Small and large cities
Brown said while candidates for city government have to be concerned about misinformation in the current media environment, he doesn’t believe they can spread and infect a city election in smaller communities.
“There are a bunch of cities in Alabama with 3,000 to 18,000 people, and those kinds of communities you will have candidates for mayor and candidates for the council who frankly know a lot of people in their community,” Brown said. “Politics is more personal. There is simply a greater connection between the candidates and the electorate. They’ve seen them at the ballgames, at church, and at funerals. There is a variety of social interactions there.”
Horn said around 80 percent of Alabama’s population is represented by municipal officials elected in a city that is not considered among the state’s “Big 10″ — the largest cities like Birmingham, Mobile and Tuscaloosa.
She doesn’t believe misinformation will be a problem in the smaller cities. “When you go to a Troy, Andalusia, Gadsden, they have their own newspapers. They may be weeklies, or two-to-three times a week, but the smaller communities have a much stronger connection in what is going in the local communities than your Big 10.”
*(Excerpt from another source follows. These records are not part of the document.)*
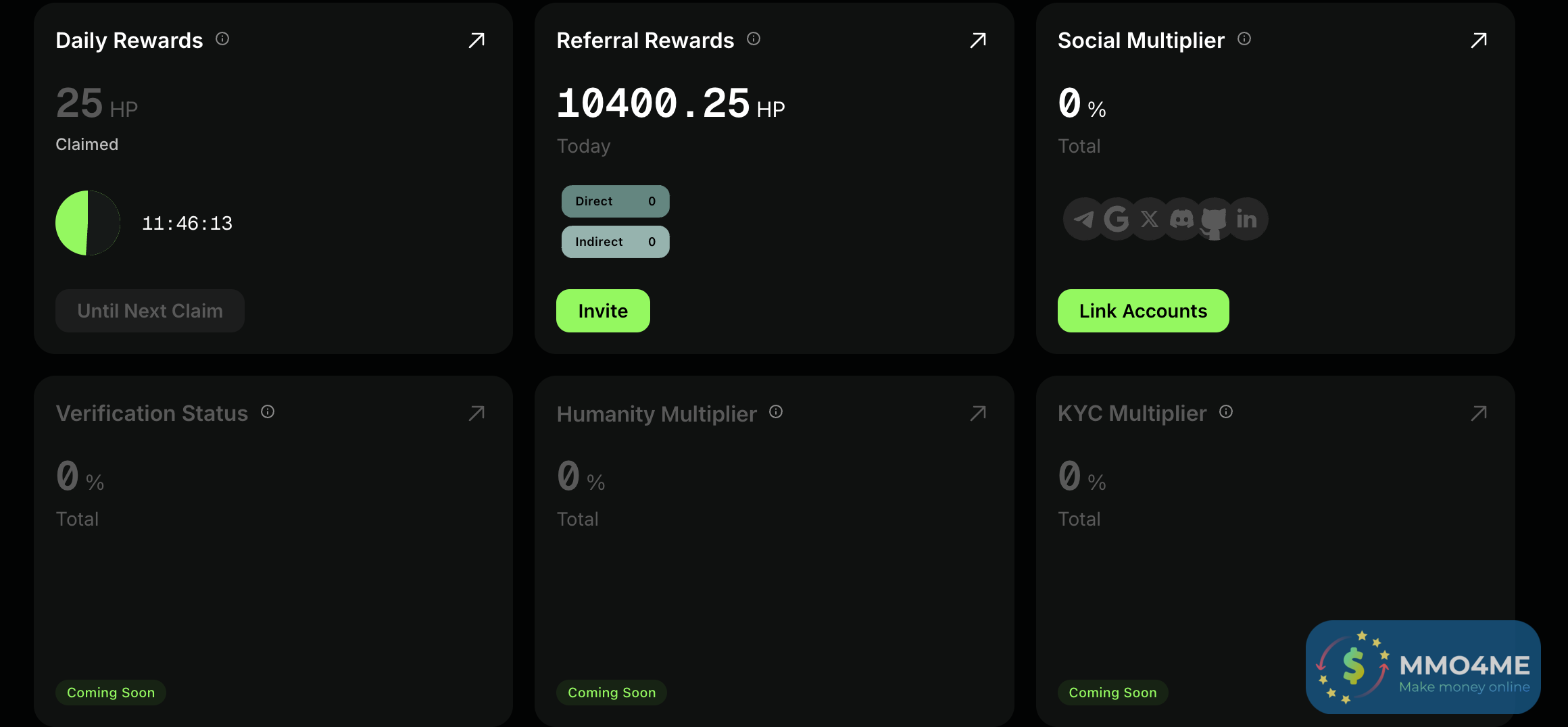Expand the Social Multiplier card arrow
The width and height of the screenshot is (1568, 727).
(1479, 41)
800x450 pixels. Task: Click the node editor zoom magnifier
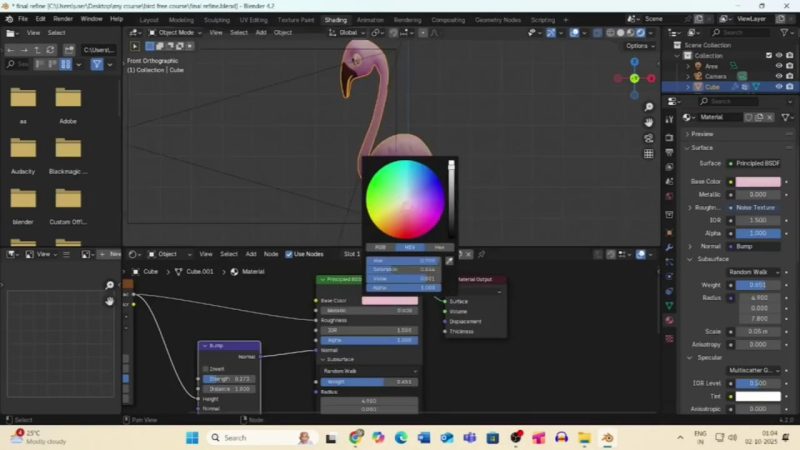coord(110,285)
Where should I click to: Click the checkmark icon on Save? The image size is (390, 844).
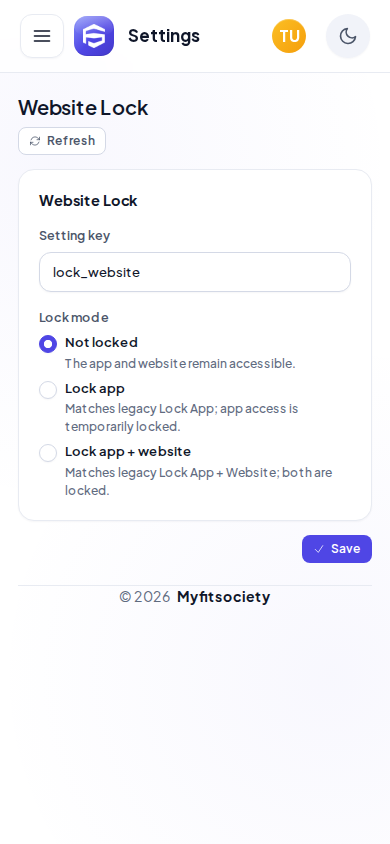[319, 549]
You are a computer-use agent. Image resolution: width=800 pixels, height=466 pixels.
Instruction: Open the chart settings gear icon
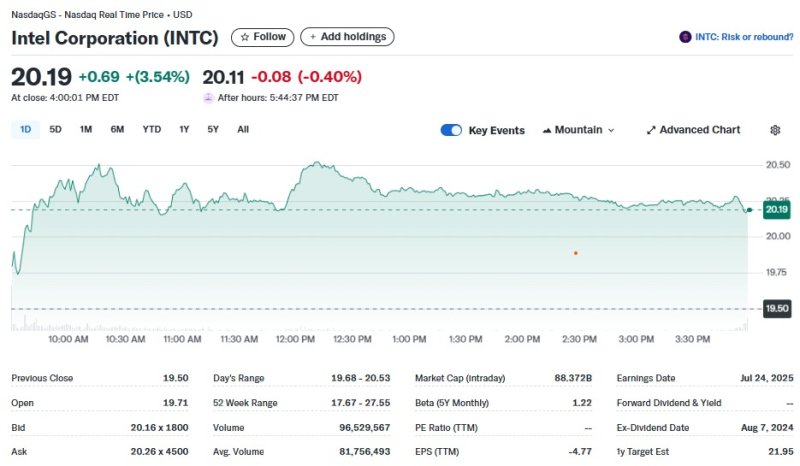pyautogui.click(x=775, y=130)
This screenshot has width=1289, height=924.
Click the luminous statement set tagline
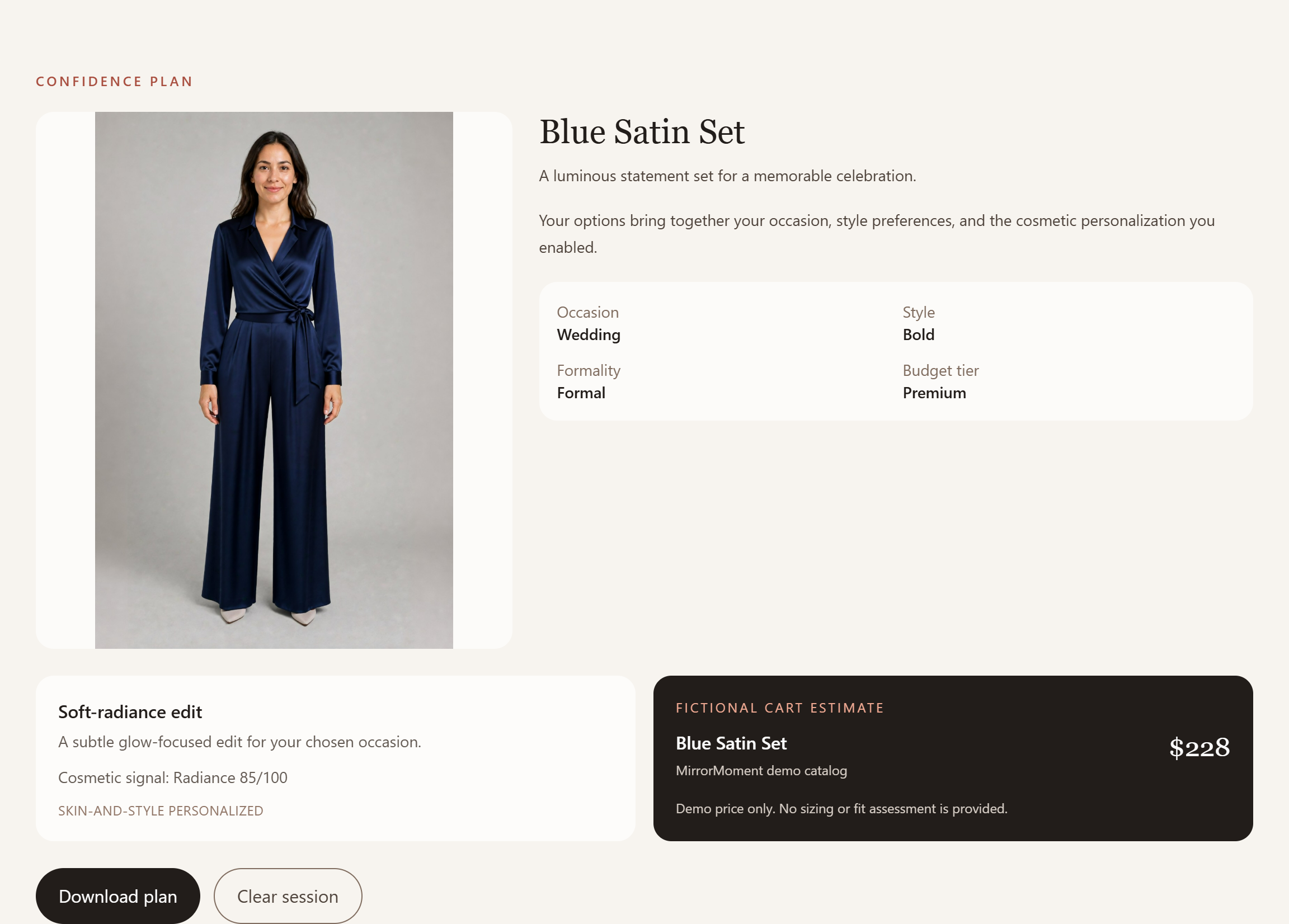click(727, 176)
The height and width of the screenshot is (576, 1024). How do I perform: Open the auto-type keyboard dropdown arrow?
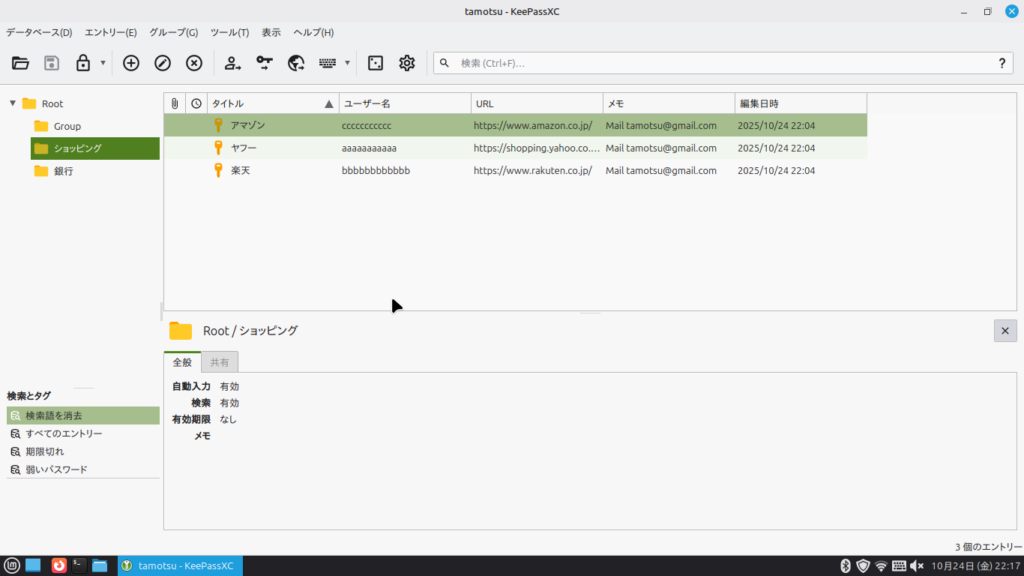(347, 63)
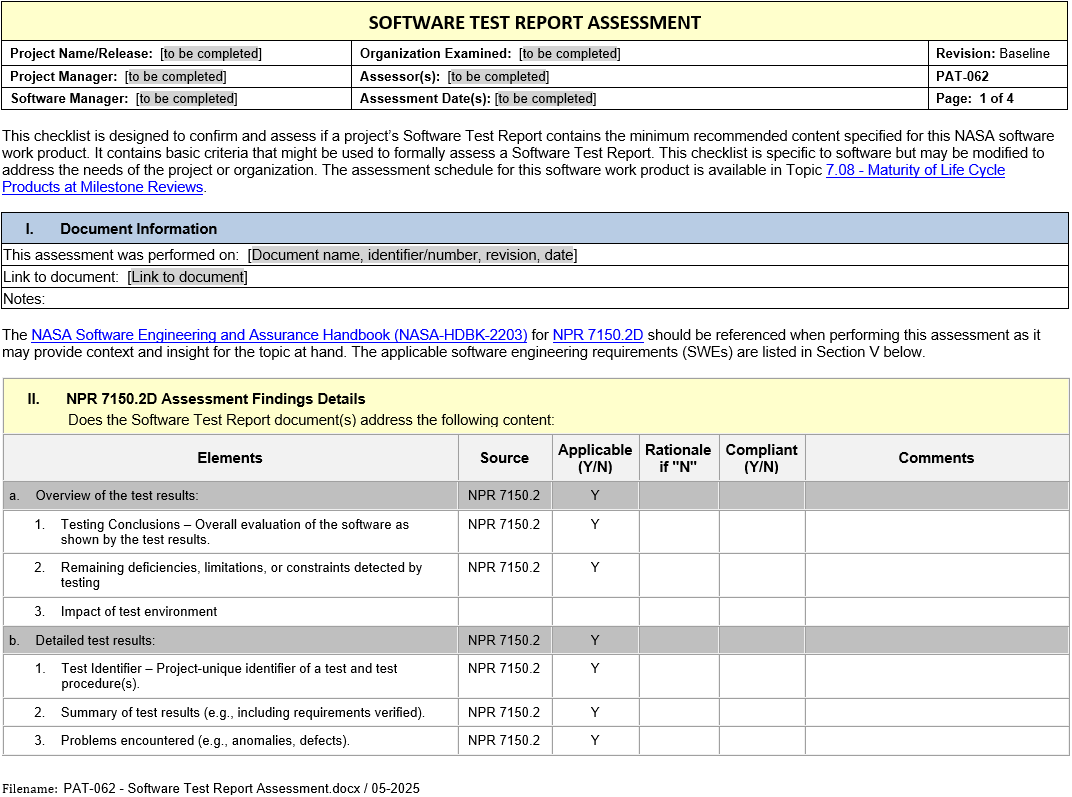Select the Organization Examined placeholder field
The image size is (1072, 797).
(x=569, y=54)

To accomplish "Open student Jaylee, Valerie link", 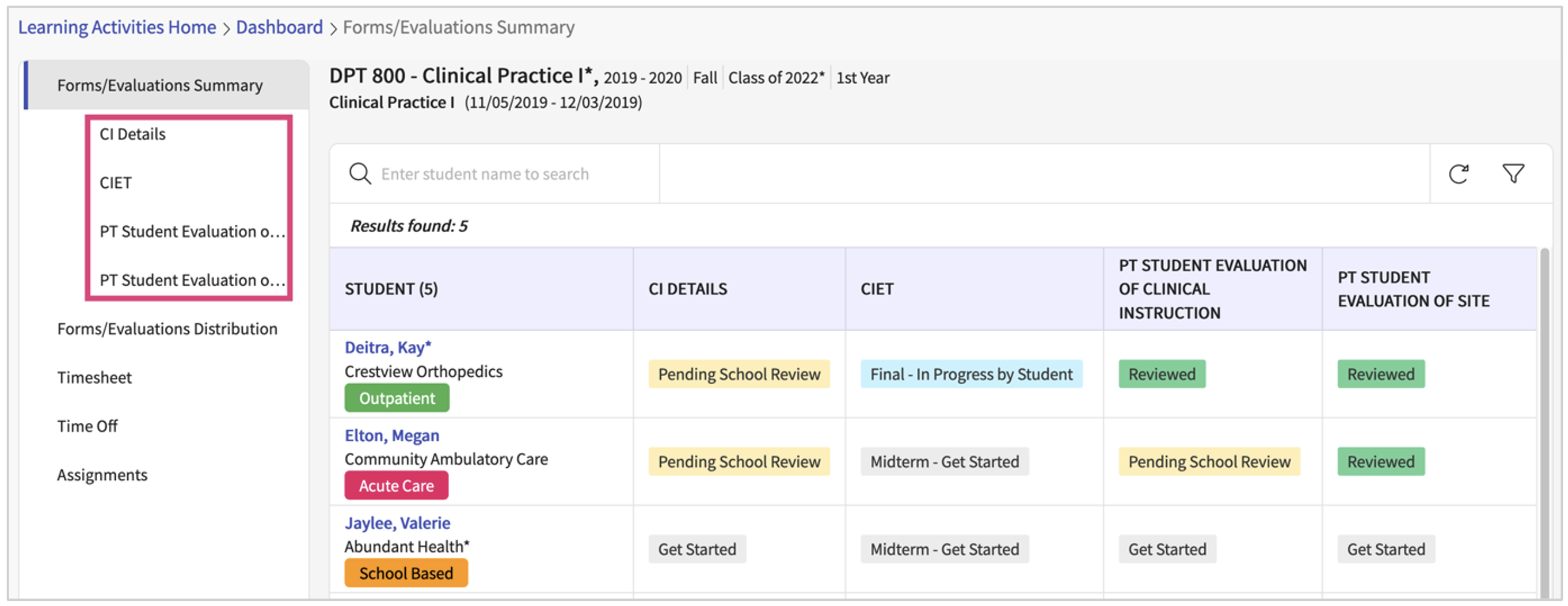I will (x=397, y=523).
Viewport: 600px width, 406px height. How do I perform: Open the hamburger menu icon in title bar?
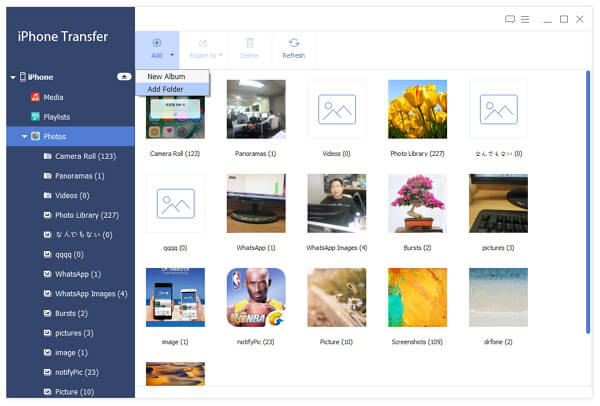pyautogui.click(x=525, y=19)
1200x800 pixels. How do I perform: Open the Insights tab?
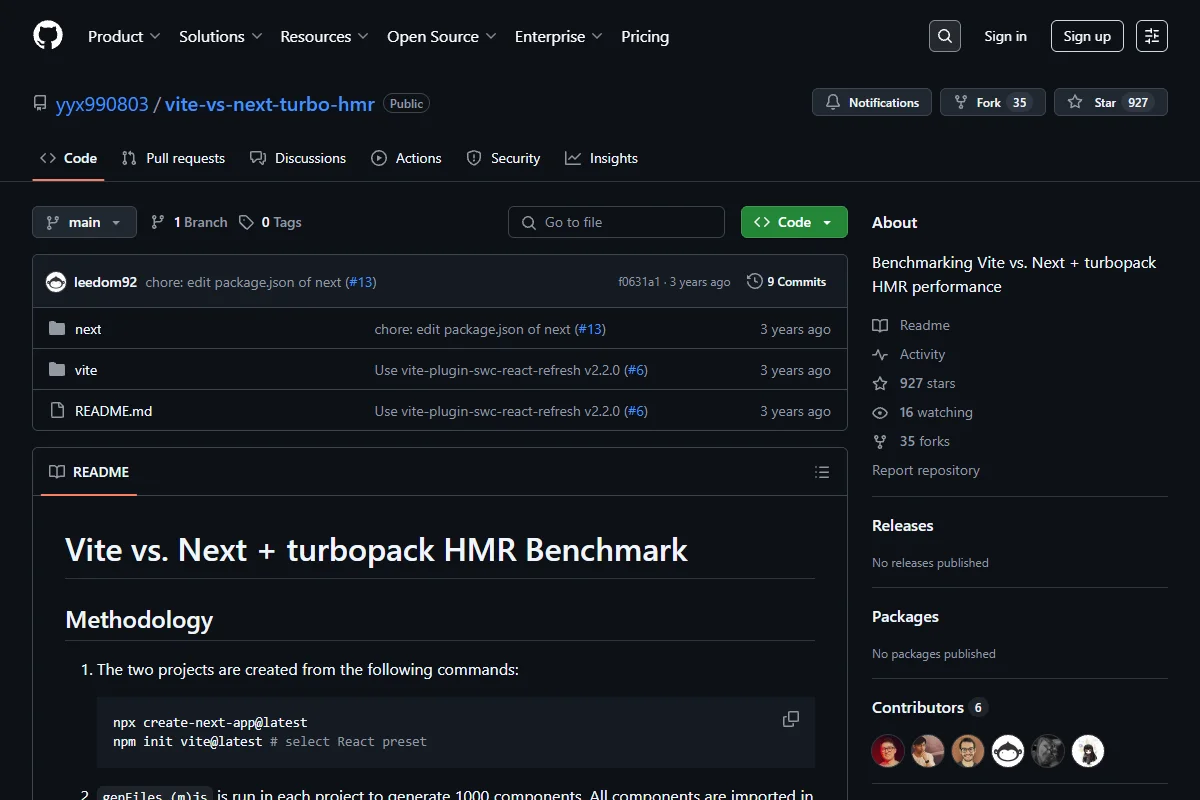tap(601, 158)
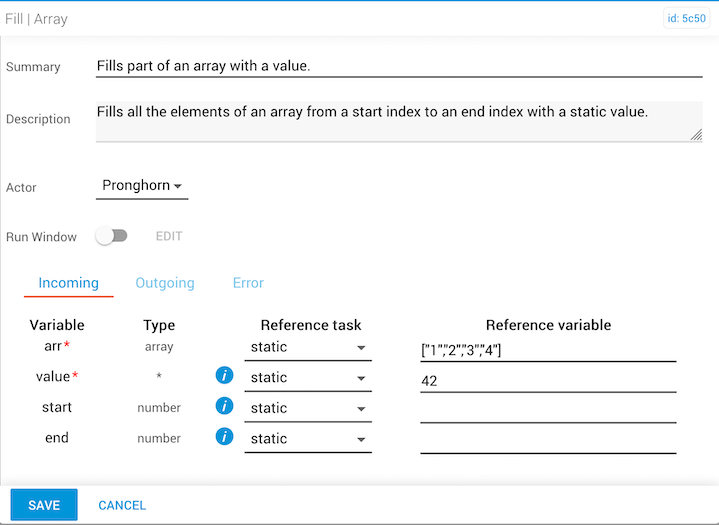719x525 pixels.
Task: Click the info icon beside end variable
Action: pos(224,437)
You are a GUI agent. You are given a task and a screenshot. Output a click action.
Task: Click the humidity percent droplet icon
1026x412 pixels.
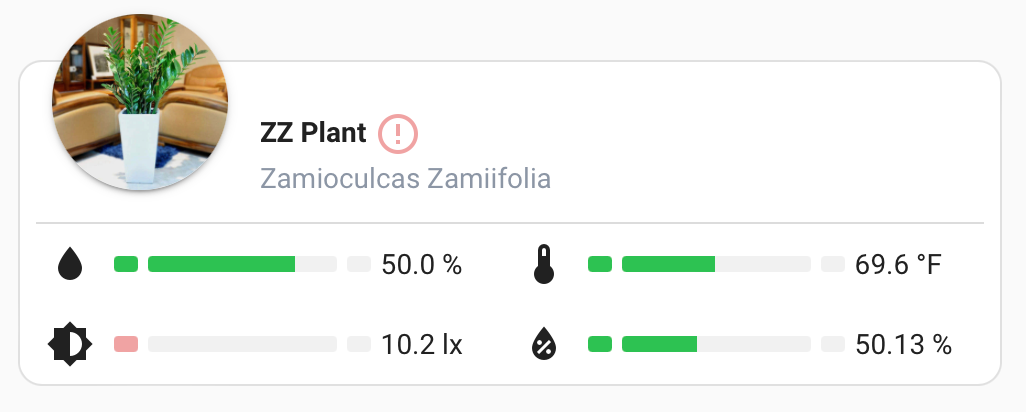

She said there are plenty of small, close-knit communities in Alabama where it’s not uncommon to bump into the mayor or a council member at the local grocery store.
“I think there is a lot more of that connection to local government outside of the Big 10,” Horn said. “Will social media have an impact on the local races? Absolutely. It’s harder to combat in the larger areas than smaller areas.”
The issues in Birmingham and Mobile are likely to include a mix of nationalized and state concerns with more local matters. Both cities are most likely to see crime and public safety rise to the top of the issues debated during next year’s campaigns. Infrastructure is also likely to be a concern, with topics such as roads and housing development as key topics.
Mobile is going to have an open mayor’s race with three-term Mayor Sandy Stimpson announcing he will not seek re-election. In Birmingham, all the local races are up for grabs and incumbent Mayor Randall Woodfin is likely to seek a third term.
Brown said the biggest worry in these cities will be on turnout. In 2021, only a quarter of voters in Birmingham and Mobile turned out to vote in their respective elections. Both cities easily sent their incumbent mayors back into office, and incumbent council members for the most part won their contests with only a few runoffs.
“You will have a small segment of the electorate with an intense view based on frankly, half-assed information, and they could suddenly make a difference in a race,” Brown said. “I like to believe those things will be the exception and not the norm. The norm, particularly in a small city in Alabama, it will be difficult to effectively nationalize a race.”
In fast-growing Baldwin County, LeJeune anticipates growth management being a top concern. He is mayor of the county’s largest city – Daphne – with a population of 27,500 residents.
In recent years, planning commission meetings throughout the county have been crowded with residents who have mostly expressed worries about the rapid growth that continues in the coastal county.
For LeJeune and other incumbents, it will be a chance to tout their growth management strategies that include land use ordinances, architectural requirements, and comprehensive plans.
In other words, the typical stuff elected city officials do.
“We’ve been very focused on the local issues,” he said.